CAFA's Mission Statement proclaims its main objective to be the cultivation of world-class art professionals. The current President of CAFA is the painter and art historian Pan Gongkai, the current Director of the Academic Board is artist Jin Shangyi, and Yang Li directs the Executive Committee. Admission is highly competitive due to the school's longstanding tradition of academic excellence, experimentation, and multi-disciplinarity. The campus boasts first-rate libraries and studios and in addition to training and educating artists, CAFA publishes two esteemed periodicals: Art Research and World Art.
[edit] Organization
CAFA comprises seven schools and colleges: the School of Fine Art, the School of Chinese Painting, the School of Design, the School of Architecture, the School of Humanities, the College of Urban Design, the School of Continuing Education, and the Affiliated High School of Fine Art.
[edit] Disciplines
CAFA boasts more than 100 concentrations spanning several disciplines. Subjects areas include: painting, sculpture, photography, architecture, animation, and design.

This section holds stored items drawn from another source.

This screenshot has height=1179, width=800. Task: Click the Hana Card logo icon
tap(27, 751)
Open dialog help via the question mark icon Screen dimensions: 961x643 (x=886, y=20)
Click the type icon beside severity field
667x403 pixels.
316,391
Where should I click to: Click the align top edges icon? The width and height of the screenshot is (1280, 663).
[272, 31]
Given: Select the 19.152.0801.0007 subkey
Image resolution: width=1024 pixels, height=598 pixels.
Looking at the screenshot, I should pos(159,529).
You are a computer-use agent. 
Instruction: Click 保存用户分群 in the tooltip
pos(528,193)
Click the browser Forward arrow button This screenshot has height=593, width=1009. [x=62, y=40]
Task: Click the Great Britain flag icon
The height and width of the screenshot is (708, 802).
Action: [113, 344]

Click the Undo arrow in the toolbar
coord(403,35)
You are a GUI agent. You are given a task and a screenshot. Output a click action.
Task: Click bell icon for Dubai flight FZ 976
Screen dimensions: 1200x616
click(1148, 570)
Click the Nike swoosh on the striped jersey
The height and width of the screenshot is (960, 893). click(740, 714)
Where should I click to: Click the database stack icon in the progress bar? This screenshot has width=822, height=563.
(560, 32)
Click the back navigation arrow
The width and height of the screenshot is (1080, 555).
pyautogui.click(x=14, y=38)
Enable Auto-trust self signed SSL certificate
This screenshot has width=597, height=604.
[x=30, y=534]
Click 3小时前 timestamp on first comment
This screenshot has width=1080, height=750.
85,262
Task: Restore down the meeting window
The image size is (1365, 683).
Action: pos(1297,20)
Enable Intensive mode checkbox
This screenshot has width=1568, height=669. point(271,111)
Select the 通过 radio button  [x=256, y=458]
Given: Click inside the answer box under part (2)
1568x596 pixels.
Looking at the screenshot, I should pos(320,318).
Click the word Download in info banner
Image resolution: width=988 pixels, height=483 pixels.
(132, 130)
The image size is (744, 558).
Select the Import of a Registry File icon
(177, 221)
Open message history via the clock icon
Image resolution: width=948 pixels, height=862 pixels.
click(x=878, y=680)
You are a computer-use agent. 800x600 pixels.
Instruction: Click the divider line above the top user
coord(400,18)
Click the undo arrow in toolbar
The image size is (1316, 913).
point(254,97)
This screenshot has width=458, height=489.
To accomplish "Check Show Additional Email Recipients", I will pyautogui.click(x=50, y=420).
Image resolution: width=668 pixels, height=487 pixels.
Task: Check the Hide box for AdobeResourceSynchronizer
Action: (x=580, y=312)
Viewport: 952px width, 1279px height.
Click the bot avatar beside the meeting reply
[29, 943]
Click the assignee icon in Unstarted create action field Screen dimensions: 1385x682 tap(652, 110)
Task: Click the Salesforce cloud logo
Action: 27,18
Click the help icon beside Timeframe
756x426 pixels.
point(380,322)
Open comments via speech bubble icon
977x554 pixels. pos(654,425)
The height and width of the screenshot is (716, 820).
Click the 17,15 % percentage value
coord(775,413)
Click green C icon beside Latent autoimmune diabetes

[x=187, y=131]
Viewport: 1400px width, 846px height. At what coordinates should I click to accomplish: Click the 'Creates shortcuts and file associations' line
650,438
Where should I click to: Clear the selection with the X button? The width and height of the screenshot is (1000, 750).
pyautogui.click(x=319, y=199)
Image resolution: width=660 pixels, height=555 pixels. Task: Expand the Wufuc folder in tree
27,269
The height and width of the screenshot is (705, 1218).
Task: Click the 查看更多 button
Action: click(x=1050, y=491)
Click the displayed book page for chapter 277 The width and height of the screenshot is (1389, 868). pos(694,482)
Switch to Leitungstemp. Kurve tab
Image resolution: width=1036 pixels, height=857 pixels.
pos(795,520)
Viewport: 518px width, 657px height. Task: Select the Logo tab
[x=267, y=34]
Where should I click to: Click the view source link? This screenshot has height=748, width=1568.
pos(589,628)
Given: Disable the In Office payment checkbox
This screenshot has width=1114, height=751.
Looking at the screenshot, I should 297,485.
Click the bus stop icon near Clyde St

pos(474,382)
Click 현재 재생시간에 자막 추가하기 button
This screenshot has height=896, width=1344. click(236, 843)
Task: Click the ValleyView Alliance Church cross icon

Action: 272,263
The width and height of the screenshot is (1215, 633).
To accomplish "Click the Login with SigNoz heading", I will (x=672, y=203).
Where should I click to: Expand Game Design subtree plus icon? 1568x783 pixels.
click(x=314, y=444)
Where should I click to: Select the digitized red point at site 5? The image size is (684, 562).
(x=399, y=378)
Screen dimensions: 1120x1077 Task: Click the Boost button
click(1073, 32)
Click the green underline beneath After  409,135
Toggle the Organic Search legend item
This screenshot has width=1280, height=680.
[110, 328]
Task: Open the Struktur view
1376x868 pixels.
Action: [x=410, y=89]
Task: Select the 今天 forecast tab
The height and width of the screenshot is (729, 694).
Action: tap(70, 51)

Within these concentrations CAFA offers narrower courses of study; for example, an undergraduate studying painting might concentrate in oil painting, printmaking, mural painting, Chinese painting, calligraphy, or experimental art. While many associate CAFA primarily with painters and sculptors, its curriculum also incorporates graphic design, product design, fashion design, digital media art, environmental art design, art and architectural history and theory, design history and theory, intangible cultural heritage, art administration, design management, museology, and numerous other diverse subjects. AFA also offers places each year to post-doctoral researchers.
[edit] Schools and Colleges
[edit] School of Chinese Painting
The School of Chinese Painting grew out of the Chinese Painting Department, which was founded in 1958. The department was reconstructed into the larger School of Chinese Painting in 2005. Predicated on the concepts underlying traditional Chinese painting, calligraphy, drawing, art history and theory, the School of Chinese Painting adopts a studio system. Its teaching approach is structured into a "mixing-up of imitation, drawing and creation." A student may choose courses among such electives as imitation, drawing and sketching, calligraphy, seal-stone engraving, and creation. The school provides its students a choice of realism and abstraction, landscape and figuration, traditional calligraphy and modern brushstroke. Within the school, there is a research center where calligraphers and painters can compare and share their techniques.
[edit] School of Fine Art
In the School of Fine Art, freshmen undertake the Foundation Year Program Department. They may then proceed to study in specialized departments such as oil painting, printmaking, sculpture, and mural painting. The Foundation Year Program focuses on cultivating the students' comprehensive ability to produce fine art. Combining various techniques and concepts from both Eastern and Western traditions, the Foundation Program's professors aim to deepen their students' understanding of art expression and to ensure their professional adaptability.
The Oil Painting Department represents one of the earliest teaching bases for oil painting in China and was founded in 1918. It offers five studios, each of which is rooted in the primary specialty of its corresponding teachers and artists.
The Printmaking Department, founded in 1954, became the first department dedicated to printmaking in China. Studios for woodcutting, etching, lithography and silkscreen printing were set up to house basic courses like drawing, color application, and printmaking.
The Sculpture Department was founded in early 1950s, and is now the biggest platform for sculptural instruction, research and creation in China. It concentrates on both clay sculpture and modern material techniques.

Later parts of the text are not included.